Well, what size lots are you cutting, gates, have a trailer, Price range are just a few factors; If you want a 21, get a Snapper Hi Vac Commercial, and for larger mowers, go Scag.


----------



## sunkist (Apr 27, 2012)

Who starts a landscape company in the OUTBACK? he he


----------



## griz (Nov 26, 2009)

Goats....totally green, no pull start, no fuel, blades don't get dull....:thumbsup:

Oh yea, bagger is self dumping.....


----------



## GettingBy (Aug 19, 2010)

Mowtivated said:


> cali is strict!


High population density may make it necessary.
You're getting there, too.

"The population density of Perth, as of 2011, was 295.5 people per square kilometer (739.4/square mile).
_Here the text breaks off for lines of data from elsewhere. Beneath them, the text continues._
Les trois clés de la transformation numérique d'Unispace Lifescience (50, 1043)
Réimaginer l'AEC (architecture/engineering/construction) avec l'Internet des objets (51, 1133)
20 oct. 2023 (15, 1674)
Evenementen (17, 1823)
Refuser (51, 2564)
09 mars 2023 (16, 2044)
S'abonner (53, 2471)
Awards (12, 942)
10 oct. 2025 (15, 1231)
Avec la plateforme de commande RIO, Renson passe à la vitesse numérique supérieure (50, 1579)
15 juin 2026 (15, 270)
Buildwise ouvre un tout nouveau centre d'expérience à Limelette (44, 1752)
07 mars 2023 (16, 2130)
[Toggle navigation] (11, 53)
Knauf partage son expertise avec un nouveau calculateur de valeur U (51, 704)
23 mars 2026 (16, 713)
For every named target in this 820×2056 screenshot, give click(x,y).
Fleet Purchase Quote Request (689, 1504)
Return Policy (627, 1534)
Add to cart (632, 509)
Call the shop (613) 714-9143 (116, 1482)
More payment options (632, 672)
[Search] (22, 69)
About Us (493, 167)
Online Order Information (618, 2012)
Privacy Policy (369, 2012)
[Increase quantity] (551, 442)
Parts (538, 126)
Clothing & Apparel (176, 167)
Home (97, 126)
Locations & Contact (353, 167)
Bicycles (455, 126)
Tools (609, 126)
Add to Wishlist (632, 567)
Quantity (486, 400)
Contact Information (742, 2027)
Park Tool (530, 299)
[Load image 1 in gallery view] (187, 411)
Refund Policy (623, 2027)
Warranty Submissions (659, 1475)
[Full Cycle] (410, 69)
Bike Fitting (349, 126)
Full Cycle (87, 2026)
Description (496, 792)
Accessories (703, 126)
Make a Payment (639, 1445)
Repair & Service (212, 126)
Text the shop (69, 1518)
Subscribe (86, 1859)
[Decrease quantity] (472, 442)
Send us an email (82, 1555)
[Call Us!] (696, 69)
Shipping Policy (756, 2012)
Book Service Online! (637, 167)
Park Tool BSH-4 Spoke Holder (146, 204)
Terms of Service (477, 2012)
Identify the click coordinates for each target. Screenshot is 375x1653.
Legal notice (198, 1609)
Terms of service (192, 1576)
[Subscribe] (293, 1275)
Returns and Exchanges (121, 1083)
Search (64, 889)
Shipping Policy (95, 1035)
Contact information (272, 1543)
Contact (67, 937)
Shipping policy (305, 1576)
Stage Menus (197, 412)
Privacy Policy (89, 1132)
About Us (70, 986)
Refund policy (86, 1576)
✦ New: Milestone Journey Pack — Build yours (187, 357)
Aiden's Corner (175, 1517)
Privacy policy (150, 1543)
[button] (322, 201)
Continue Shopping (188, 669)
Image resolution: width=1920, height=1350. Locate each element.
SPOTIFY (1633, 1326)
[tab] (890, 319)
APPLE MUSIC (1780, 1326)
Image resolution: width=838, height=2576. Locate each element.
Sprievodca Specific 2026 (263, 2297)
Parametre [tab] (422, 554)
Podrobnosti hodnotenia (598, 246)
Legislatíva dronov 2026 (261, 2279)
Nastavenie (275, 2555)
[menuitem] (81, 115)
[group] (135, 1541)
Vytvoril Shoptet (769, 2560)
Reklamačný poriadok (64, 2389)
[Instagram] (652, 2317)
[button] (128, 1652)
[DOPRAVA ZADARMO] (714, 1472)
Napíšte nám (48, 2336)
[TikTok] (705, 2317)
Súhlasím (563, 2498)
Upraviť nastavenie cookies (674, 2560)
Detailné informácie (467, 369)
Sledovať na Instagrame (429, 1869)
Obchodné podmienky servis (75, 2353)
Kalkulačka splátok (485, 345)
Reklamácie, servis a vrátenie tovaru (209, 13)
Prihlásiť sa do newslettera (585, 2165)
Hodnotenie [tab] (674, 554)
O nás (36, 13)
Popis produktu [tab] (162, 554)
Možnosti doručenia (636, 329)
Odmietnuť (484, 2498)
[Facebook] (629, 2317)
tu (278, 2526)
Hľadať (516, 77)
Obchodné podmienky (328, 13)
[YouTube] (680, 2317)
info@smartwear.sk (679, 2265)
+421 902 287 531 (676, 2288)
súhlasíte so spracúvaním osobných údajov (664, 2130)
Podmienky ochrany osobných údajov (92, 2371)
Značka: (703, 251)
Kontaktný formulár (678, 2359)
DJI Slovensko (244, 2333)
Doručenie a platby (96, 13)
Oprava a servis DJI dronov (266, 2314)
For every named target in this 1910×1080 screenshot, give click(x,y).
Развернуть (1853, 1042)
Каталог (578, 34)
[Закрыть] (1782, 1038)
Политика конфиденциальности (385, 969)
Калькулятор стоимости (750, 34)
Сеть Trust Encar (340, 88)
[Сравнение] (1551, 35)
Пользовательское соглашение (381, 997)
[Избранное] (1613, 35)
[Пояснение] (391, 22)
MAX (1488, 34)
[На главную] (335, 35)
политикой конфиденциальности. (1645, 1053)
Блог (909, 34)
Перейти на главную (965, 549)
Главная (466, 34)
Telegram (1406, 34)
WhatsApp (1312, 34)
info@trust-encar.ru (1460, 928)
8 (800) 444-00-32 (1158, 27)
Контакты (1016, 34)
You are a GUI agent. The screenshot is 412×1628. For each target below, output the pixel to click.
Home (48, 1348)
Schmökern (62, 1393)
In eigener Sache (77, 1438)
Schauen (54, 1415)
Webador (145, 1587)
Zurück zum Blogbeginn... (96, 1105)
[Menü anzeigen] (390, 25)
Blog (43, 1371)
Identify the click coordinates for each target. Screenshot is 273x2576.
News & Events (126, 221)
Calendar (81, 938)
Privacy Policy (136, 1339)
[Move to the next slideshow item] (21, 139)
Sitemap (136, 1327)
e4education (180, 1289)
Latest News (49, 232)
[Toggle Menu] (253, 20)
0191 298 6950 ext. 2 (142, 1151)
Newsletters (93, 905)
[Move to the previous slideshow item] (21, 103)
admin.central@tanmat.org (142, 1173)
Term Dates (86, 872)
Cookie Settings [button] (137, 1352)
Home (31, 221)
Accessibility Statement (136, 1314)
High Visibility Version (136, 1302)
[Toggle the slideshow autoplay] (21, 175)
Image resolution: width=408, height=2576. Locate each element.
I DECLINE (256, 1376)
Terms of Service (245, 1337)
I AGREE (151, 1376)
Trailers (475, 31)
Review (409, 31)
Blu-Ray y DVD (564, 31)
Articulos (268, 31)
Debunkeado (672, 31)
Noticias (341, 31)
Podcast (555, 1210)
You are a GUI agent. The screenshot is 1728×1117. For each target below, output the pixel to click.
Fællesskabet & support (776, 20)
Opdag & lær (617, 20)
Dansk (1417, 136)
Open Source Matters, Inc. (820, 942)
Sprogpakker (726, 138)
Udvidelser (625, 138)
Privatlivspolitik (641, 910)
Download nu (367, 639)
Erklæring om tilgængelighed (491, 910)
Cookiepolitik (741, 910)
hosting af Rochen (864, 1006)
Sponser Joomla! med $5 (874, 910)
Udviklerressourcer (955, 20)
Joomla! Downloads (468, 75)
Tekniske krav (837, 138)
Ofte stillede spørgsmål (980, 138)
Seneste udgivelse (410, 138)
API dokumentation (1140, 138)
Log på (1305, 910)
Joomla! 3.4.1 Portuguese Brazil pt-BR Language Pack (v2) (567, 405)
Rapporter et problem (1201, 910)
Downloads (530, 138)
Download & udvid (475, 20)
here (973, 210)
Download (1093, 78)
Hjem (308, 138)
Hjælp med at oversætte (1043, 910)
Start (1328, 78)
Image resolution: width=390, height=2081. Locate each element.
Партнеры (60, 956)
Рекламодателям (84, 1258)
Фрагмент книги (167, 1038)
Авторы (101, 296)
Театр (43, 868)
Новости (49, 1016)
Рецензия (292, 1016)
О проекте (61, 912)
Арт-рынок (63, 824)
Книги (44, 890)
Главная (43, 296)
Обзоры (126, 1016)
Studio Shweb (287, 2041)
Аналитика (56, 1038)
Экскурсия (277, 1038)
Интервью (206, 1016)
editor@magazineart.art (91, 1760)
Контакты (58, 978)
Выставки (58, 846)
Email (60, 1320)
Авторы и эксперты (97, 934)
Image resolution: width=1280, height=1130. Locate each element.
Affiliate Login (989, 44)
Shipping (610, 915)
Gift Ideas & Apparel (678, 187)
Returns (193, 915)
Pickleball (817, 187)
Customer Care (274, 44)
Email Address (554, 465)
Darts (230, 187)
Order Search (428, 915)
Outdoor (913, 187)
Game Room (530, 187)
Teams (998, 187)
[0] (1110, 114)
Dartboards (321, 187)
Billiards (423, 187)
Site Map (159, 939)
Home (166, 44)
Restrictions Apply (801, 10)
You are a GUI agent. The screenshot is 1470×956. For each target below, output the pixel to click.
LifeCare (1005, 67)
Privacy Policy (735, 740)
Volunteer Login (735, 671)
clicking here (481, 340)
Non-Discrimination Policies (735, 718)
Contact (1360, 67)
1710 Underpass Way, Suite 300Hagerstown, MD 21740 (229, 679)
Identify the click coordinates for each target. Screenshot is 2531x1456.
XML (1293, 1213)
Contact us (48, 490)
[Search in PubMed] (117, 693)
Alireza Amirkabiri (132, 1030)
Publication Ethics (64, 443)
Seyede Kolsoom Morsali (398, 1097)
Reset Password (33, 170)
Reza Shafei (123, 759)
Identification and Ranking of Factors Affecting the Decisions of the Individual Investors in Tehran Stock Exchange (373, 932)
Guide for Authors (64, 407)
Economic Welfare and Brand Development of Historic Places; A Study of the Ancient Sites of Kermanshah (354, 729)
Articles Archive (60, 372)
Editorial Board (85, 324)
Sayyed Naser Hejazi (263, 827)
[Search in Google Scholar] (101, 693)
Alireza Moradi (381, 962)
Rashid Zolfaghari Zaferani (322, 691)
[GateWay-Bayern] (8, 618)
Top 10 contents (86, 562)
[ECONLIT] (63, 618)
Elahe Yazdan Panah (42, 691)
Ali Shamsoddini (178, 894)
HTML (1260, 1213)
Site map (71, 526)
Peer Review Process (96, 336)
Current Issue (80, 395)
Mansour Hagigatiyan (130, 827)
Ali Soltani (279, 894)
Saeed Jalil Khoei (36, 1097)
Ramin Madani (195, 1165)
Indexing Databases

The densest areas of Perth are found in the inner Statistical Areas like Subiaco and Vincent, which have traditionally been very densely populated. In 2011, the densest suburb of Perth was Highgate, with 5,004 people per square kilometer. Most of the densely packed suburbs of the city are north of the river."

I myself am 0.7 of a person. I lost the other 0.3 some time ago.


----------



## Isabellebrown (Mar 2, 2015)

Doubtlessly I have never enjoyed cutting grass. But when I have to on some days, I rely completely on my 2 stroke lawnmower. Although it’s louder at 50 I find it much lighter when using it for cutting grass and yard work. Easy on my budget my lawnmower does not have oil inlet on the machine and I can mix fuel and oil together easily. Besides you can run a two –stroke engine in any position you like, even on their side.


----------